*Exercise goal*:
What is needed is an exact transcription of the line with "Where should I click to: Enter" and all the lines that follow it in the entries below; add nothing else.
=== Information ===
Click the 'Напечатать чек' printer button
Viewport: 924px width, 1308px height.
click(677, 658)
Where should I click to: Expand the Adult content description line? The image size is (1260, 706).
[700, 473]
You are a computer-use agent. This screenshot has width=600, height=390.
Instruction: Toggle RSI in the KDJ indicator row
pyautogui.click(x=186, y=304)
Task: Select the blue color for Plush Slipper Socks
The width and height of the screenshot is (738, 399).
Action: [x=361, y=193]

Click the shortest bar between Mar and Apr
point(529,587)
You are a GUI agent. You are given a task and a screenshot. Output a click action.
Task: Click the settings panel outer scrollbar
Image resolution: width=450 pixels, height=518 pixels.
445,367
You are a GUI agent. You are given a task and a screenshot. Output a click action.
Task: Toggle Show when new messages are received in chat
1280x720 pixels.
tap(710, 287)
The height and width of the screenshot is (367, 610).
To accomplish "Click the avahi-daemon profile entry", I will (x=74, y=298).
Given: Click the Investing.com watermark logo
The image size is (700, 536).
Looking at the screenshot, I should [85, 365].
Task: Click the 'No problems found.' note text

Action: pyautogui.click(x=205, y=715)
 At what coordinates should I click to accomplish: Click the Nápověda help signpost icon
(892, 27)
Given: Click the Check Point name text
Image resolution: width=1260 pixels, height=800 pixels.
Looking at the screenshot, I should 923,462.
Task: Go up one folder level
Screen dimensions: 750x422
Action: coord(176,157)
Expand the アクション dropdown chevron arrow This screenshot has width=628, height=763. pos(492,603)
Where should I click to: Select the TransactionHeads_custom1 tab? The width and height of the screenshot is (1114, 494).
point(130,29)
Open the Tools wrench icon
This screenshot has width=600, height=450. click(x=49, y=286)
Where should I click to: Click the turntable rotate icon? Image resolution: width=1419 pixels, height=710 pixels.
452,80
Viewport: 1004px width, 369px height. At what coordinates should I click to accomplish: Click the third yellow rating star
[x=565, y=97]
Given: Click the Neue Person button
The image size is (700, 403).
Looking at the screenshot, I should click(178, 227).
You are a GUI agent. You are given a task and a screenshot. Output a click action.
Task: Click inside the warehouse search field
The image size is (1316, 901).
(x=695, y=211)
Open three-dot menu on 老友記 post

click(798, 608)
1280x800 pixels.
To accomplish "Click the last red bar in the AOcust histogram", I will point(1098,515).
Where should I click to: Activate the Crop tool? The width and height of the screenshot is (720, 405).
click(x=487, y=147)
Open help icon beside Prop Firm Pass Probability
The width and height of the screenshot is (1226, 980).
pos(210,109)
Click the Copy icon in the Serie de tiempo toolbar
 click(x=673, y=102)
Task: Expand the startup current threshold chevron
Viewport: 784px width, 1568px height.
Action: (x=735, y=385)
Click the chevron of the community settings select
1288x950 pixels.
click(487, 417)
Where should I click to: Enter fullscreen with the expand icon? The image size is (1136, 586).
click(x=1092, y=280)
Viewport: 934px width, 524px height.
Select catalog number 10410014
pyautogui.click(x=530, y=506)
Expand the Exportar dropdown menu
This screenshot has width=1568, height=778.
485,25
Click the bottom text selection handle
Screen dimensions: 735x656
===
*Result of this task*:
Where should I click to: Enter fullscreen with the expand icon? The image size is (1136, 586).
click(x=1092, y=280)
Viewport: 934px width, 524px height.
Select catalog number 10410014
pyautogui.click(x=530, y=506)
Expand the Exportar dropdown menu
This screenshot has width=1568, height=778.
485,25
Click the bottom text selection handle
Screen dimensions: 735x656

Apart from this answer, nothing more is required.